Né en 1940 à Brazzaville, dans le quartier Poto Poto Djoué, Jacques Loubélo grandit à Bakongo aux sons des musiques traditionnelles et des pionniers de la rumba congolaise comme Paul Kamba et Wendo Kolosoy. Il apprend à chanter à l’âge de treize ans au sein de la chorale Saint Joseph où sa voix de soprano lui offre bien vite une popularité. « Le travail en chorale m’a appris l’art de bien chanter ». Installé plus tard à Ouenze, il rejoint la chorale de la mission Saint-Michel et écoute chez un oncle qui possède un phonographe, un luxe rare à l’époque, les disques cubains de la Voix de son maître (la Sonera Matancera, Los Maniceros..) et les précurseurs de la rumba congolaise comme Adou Elenga et Léon Bukasa. « A l’époque, la rumba était appelée biguine chez nous ».

Orchestre Cercul Jazz

En 1952, Jacques Loubélo enregistre à la Radio de l’AEF (Afrique Equatoriale Française) devenue plus tard Radio Brazzaville, un moment important pour cet enfant qui écoute régulièrement la Sorafom (ancêtre de RFI) . « A seize ans, comme je voulais apprendre la guitare, j’ai intégré l’Orchestre Cercul Jazz créé par Nzala Kanda, le ministre de l’intérieur du premier gouvernement congolais. On partait jouer de la rumba, des boléros, de la variété mais comme on n’était pas payé, j’ai décidé d’arrêter ».

Les Cheveux Crépus

En 1965, il monte Les Cheveux Crépus, un groupe vocal. “C’est en écoutant les Compagnons de la Chanson que j’ai nourri l’envie de monter un groupe vocal”, explique-t-il. Le groupe qui répète alors dans les locaux de la JOC (Jeunesse Ouvrière Chrétienne) chante dans des fêtes chrétiennes et c’est à l’occasion de la Semaine internationale de la JOC qu’il reçoit, cadeau de l’Abbé René Larre, un aumônier de Bayonne, ses premiers instruments de musique : deux guitares et un tambourin.

fiche_les_cheveux-2.jpg

Les Cheveux Crépus s’orientent ensuite vers l’afro-folk (voix et instruments acoustiques), avec Antoine Moundanda (sanza), Sammy Massamba, Albert Massamba Coster et Rémy Mouninguissa (guitares), Maxime Kibongui, N’Zenze Kinouani Kazis, Etienne Fila et Prosper Nkouri, Bruno Ntélansamou et Madeleine Gandou (chant) et un accordéoniste.
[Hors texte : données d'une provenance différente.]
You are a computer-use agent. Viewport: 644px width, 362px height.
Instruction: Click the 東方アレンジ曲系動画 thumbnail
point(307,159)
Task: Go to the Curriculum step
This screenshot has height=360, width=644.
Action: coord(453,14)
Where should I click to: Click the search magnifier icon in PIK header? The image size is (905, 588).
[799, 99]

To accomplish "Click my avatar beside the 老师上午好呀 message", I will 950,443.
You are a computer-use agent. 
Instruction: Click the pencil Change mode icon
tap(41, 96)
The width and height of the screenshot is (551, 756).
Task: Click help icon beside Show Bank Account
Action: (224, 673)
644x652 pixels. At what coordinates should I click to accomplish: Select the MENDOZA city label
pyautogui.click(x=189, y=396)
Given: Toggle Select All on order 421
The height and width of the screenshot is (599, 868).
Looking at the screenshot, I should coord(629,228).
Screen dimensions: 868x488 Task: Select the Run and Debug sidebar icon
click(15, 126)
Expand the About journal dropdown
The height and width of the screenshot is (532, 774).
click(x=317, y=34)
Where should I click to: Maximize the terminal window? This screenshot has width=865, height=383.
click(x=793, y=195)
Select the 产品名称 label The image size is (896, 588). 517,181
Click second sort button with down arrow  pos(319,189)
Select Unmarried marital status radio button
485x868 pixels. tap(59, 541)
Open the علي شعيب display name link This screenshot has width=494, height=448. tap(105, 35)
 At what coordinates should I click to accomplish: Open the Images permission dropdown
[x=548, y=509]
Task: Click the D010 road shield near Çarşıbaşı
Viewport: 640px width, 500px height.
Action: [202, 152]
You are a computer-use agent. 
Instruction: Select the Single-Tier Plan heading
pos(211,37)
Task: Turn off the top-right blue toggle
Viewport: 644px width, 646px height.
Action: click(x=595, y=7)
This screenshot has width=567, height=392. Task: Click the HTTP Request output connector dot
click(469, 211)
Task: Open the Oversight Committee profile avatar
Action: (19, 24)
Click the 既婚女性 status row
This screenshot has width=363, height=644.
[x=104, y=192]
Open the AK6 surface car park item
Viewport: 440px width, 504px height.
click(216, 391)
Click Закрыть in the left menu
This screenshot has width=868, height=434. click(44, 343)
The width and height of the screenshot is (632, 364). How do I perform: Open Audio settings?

« Nawo tsé tsa », le méga hit

Jacques Loubélo ne se contente plus seulement de reprises mais commence à interpréter en lari (sa langue maternelle), en kikongo et en lingala ses propres compositions, dont les plus célèbres, « Congo », un hymne à la paix, et « Nawo tsé tsa », son plus gros tube. « Je m’inspirais pour mes compositions de vieilles légendes du folklore lari. « Nawo tsé tsa » raconte l’histoire de deux sœurs. La plus laide, jalouse de l’autre, finit par la noyer et lui voler son bébé mais l’âme de la défunte revient la hanter ».
« Nawo tsé tsa » sera repris plus tard par de nombreux artistes dont Miriam Makeba et le groupe Lang’i avec l’excellente chanteuse Patricke-Stevie Moungondo aka Oupta.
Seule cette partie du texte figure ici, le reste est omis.